Not only would a better theory of semantics help researchers detect objects and features which are natural to the AI, it would also help them check whether a given AI treats some feature of its environment or class of object as a natural cluster, and help researchers agree within provable bounds on what concept precisely they are targeting.
This part isn’t so clear to me. Why can’t I just look at what features of the world an AI represents without a theory of semantics?

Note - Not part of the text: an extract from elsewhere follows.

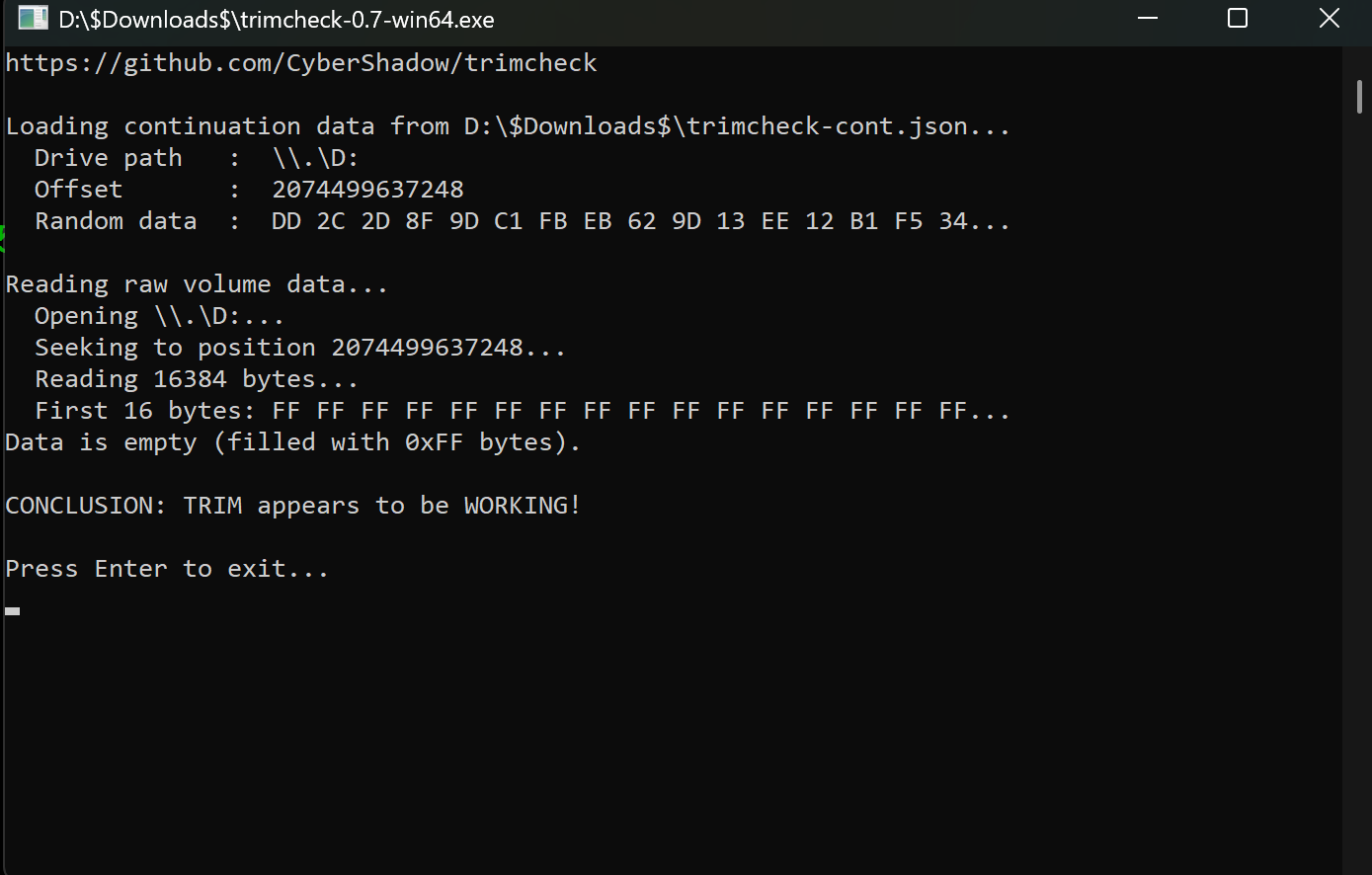Click the GitHub CyberShadow/trimcheck URL
Screen dimensions: 1372x875
pyautogui.click(x=301, y=63)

the next paragraph is kind of like that but making a sort of novel point so maybe they’re necessary? I’d try to focus them on saying things you haven’t yet said
(admittedly unlikely)
why do you think it’s unlikely?
On one hand, arbitrary agents—or at least a large class of agents, or at least (proto-)AGIs that humans make—might turn out to simply already naturally agree with us on the features we abstract from our surroundings; a better-grounded and better-developed theory of semantics would allow us to confirm this and become more optimistic about the feasibility of alignment.
On the other, such agents might prove in general to have inner ontologies totally unrelated to our own, or perhaps only somewhat different, but in enduring and hazardous ways; a better theory of semantics would warn us of this in advance and suggest other routes to AGI or perhaps drive a total halt to development.
I feel like these two paragraphs are just fleshing out the thing you said earlier and aren’t really needed
inner
is this word needed?
I’d now make this bet if you were down. Offer expires in 48 hours.